Bir sonraki maçtaysa Ginobili topu, aynı Popovich’in videoda izlettiği pozisyonda aldı, pas verecek birilerini aradı, bir anda topla beraber geri çekildi ve Pop’a sırıtmak için durdu. Kenardan oturan tüm oyuncular çıldırmıştı.
Ginobili, düzen dışı kullandığı şutlara ve savunmada top çalabilmek için girdiği ekstrem pozisyonlara devam etti. Elinde değildi. Popovich’in ona bağırması, anlaması için yeterli değildi ancak Ginobili savaşı kazanıyordu. “İşin olumsuz yanından çok olumlu yanı olduğunu gördüm.” diyor Popovich, “Kahrolası bir kazanan o. En sonunda benim yöntemimdense onun yönteminin geçerli olacağı sonucuna vardım.”

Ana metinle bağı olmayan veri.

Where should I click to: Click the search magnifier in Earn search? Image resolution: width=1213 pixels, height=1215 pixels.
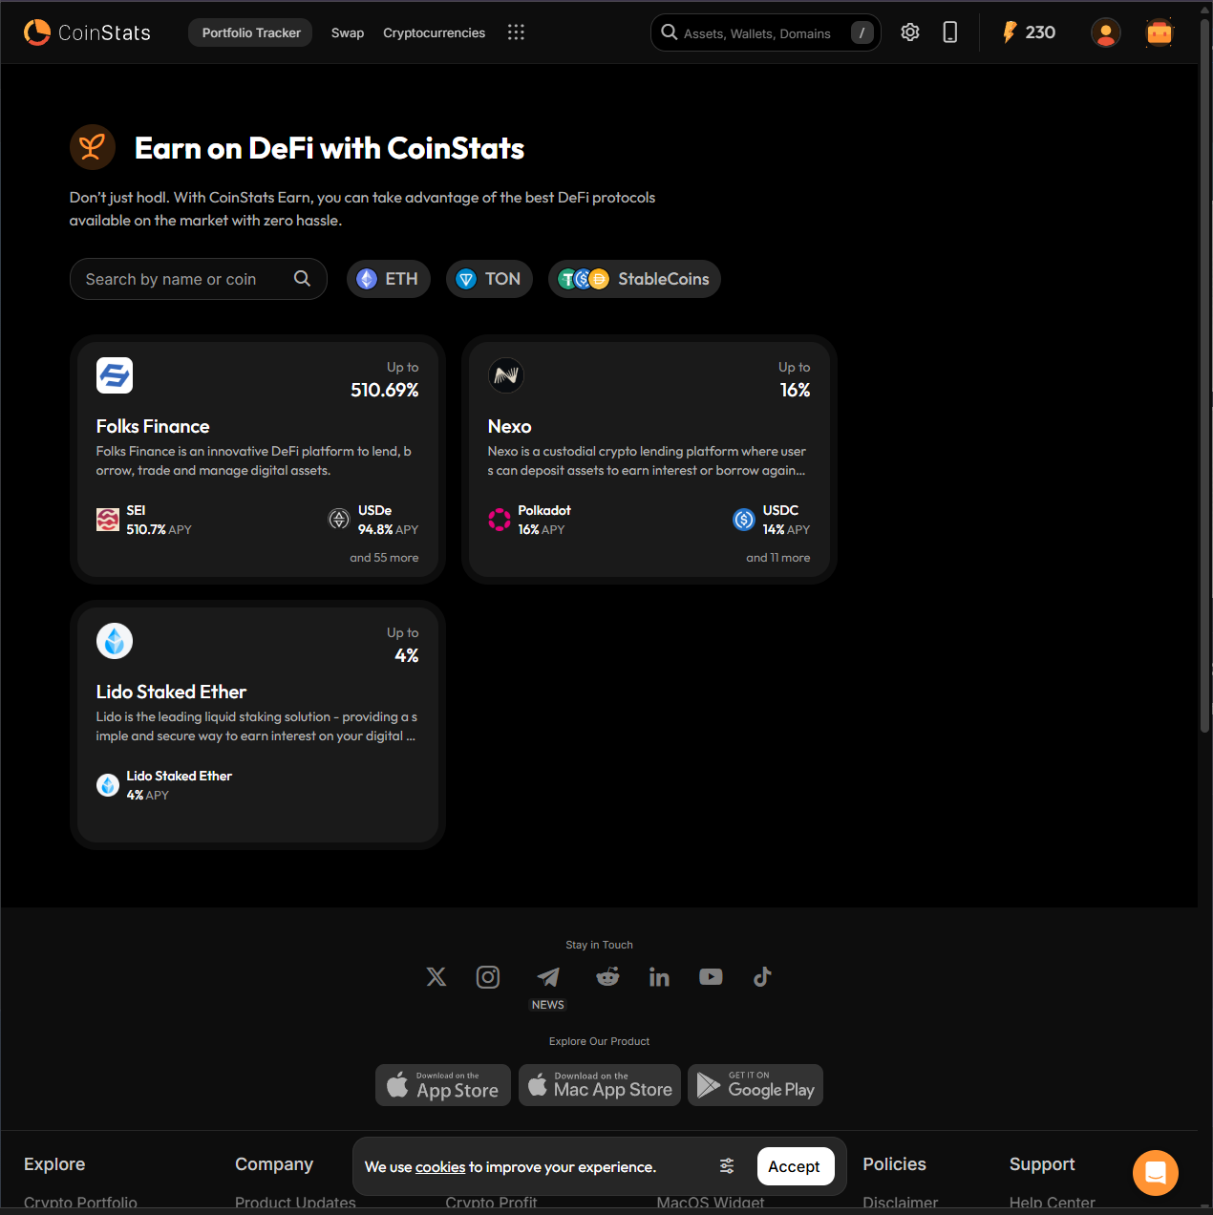tap(302, 279)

Savunmada aldığı riskler bile göründüğünden daha hesaplanmıştı, o oyunu herkesten daha hızlı okuyordu. Genelde bir sonraki pozisyonda ne olacağını bilir ve şiddetli bir bulanıklık içinde pas vermek için kollarını kuvvetle savururdu. Brett Brown ve diğer Spurs koçları, Ginobili’nin pozisyonun dışına itilmiş olsa bile yanıltıcı paslar vermekte en iyisi olduğunu düşünmüşlerdir.
“O yalnızca kendine, kendi istediği şekilde oynama izni vermişti.” diyor Duncan gülerek, “Hepimize boyun eğdirmişti o. Pop saçlarını yolmaya başlamıştı ki hepimiz Manu’nun önümüze geçtiğini fark ettik.”
Ginobili, Spurs’ün 2003 şampiyonluğunu elde ettiği sezonda kenardan gelerek süre aldığı 28 dakikada gösterişsizce 9.4 sayı ortalama yakalamıştı. Sonraki iki seneyse oyunun hiyerarşisi içindeki rolü hakkında herkesin aklındaki şüpheleri silmişti.
Yazıda sözü geçen “Arjantin Basketbol Federasyonu’nun maddi açıdan kötü günler geçirdiği dönemler oldu;” kısmını somutlaştırmak isterim.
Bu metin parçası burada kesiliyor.